◆ Consigne:
Recopiez, s'il vous plaît, tout ce qui va de « La commission d'enquête » jusqu'à « concernés devraient s'organiser. » dans le texte sur la santé environnementale, en remplaçant « commission » par « délégation ».

== Texte d'exercice

La commission d'enquête a aussi permis aux acteurs auditionnés de s'exprimer sur les dispositifs nationaux existants, et nous avons remarqué que la plupart dénoncent un manque de coordination qui dessert la stratégie de santé environnementale. Voici la principale conclusion de la commission : nous avons besoin d'une stratégie claire, énonçant des objectifs précis et autour de laquelle tous les acteurs concernés devraient s'organiser.
Pour garantir la santé de tous – humains mais aussi animaux et végétaux – , il faut privilégier l'analyse et le traitement des données au niveau local, afin de collecter et de faire remonter toutes ces informations au niveau national. Les acteurs locaux doivent être plus impliqués dans la conduite des politiques publiques de santé environnementale, selon une approche coconstructive qu'il me semble opportun de développer. De nombreux agents des collectivités territoriales font montre d'une réelle volonté de progresser à ce sujet, car ils savent que les enjeux de santé environnementale auront à terme une importance majeure dans la gestion de leur territoire.
L'implication des responsables qui dirigent les institutions et des professionnels qui les servent est incontournable. À ce titre, je considère que nos conseils économiques et sociaux et environnementaux régionaux devraient se saisir des questions prioritaires de santé environnementale touchant leurs régions respectives. Ils constituent des vecteurs adaptés pour faire oeuvre de pédagogie, pour améliorer la connaissance et pour mobiliser les acteurs concernés. La taille de la région la rend apte à initier des actions en faveur d'une meilleure prise en compte de la santé environnementale.

====
== Documents sources

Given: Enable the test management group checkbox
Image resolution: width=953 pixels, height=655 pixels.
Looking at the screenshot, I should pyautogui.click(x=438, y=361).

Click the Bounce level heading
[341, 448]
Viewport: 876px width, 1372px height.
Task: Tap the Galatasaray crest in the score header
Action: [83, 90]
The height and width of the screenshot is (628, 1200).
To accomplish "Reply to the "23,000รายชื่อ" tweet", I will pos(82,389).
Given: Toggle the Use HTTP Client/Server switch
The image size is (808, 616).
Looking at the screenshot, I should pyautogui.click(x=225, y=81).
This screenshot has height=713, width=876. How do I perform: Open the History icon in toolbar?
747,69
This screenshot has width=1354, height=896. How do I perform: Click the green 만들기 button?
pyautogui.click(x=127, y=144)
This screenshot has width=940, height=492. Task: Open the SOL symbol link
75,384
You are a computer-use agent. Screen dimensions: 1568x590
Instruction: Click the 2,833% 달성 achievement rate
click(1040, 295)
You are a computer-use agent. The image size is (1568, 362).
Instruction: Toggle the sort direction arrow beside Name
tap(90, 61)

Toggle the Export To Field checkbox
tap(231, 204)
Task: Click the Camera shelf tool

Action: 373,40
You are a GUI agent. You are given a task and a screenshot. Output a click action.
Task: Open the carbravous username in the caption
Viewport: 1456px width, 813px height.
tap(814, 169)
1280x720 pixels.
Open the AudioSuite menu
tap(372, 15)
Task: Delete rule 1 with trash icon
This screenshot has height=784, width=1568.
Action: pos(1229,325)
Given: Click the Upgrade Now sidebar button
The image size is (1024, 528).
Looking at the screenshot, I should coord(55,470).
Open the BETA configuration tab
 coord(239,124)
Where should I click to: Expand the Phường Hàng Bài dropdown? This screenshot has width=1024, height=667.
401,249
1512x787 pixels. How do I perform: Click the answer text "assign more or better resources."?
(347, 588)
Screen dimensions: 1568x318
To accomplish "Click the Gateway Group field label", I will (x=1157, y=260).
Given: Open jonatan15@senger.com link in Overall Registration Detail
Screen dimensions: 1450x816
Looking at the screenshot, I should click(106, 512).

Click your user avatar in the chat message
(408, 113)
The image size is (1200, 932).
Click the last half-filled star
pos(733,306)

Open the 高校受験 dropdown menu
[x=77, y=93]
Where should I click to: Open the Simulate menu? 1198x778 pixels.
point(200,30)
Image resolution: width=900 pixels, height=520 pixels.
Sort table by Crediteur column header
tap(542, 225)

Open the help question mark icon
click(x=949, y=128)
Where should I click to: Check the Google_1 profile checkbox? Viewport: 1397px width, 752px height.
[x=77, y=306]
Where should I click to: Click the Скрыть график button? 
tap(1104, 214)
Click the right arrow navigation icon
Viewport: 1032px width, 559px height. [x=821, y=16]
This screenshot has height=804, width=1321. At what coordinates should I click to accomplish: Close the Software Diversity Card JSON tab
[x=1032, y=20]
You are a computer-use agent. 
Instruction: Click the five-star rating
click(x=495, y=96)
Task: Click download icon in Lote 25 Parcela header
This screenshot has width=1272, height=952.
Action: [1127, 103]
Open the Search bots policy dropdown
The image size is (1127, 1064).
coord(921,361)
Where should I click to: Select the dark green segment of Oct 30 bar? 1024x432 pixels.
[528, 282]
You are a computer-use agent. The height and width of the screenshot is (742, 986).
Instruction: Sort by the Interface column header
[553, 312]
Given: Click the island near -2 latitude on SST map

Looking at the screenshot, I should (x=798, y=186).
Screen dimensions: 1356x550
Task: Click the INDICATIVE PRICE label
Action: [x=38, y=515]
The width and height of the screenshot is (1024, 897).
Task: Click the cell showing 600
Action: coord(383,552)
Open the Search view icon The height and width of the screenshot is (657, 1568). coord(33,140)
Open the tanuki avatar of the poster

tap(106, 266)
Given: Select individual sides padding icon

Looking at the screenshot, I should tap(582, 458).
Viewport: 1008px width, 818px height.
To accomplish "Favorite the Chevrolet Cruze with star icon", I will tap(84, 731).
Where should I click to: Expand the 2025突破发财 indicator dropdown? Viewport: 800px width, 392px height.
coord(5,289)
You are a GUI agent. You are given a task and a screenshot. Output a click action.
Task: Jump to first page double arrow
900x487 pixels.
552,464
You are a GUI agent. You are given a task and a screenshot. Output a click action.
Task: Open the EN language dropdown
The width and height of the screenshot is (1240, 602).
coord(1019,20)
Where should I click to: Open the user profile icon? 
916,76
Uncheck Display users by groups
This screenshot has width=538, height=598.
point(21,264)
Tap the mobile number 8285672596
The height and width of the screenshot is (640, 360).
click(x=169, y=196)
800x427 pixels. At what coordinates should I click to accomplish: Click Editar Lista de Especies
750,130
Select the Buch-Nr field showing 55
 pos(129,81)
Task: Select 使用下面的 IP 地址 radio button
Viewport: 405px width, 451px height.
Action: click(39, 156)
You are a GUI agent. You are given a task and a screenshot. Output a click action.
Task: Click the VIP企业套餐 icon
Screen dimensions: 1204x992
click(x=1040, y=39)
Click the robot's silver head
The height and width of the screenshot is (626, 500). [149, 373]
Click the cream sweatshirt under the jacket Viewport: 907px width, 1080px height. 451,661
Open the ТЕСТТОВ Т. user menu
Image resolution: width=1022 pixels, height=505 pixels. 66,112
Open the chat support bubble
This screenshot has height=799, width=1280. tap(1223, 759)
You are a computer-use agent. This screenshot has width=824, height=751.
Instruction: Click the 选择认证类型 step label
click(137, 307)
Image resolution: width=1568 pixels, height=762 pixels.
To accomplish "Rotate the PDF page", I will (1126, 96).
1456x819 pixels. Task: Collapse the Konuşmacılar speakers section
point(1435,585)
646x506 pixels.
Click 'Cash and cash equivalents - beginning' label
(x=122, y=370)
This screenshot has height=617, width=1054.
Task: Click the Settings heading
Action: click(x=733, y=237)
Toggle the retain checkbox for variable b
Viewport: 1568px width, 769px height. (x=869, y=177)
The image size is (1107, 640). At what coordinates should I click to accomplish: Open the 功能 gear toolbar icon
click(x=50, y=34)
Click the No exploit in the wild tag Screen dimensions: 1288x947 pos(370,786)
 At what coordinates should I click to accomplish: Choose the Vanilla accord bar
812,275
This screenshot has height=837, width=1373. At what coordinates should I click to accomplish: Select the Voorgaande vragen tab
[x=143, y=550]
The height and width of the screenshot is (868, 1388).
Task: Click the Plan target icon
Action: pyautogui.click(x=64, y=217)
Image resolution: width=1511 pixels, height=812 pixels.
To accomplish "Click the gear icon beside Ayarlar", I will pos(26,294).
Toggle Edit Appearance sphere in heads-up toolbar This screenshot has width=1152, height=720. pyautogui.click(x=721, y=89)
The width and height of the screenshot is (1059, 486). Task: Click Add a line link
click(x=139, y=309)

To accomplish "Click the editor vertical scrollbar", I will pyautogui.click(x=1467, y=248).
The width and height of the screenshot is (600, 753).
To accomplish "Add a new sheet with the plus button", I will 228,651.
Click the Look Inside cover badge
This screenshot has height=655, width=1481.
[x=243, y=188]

====

◆ Réponse:
La délégation d'enquête a aussi permis aux acteurs auditionnés de s'exprimer sur les dispositifs nationaux existants, et nous avons remarqué que la plupart dénoncent un manque de coordination qui dessert la stratégie de santé environnementale. Voici la principale conclusion de la délégation : nous avons besoin d'une stratégie claire, énonçant des objectifs précis et autour de laquelle tous les acteurs concernés devraient s'organiser.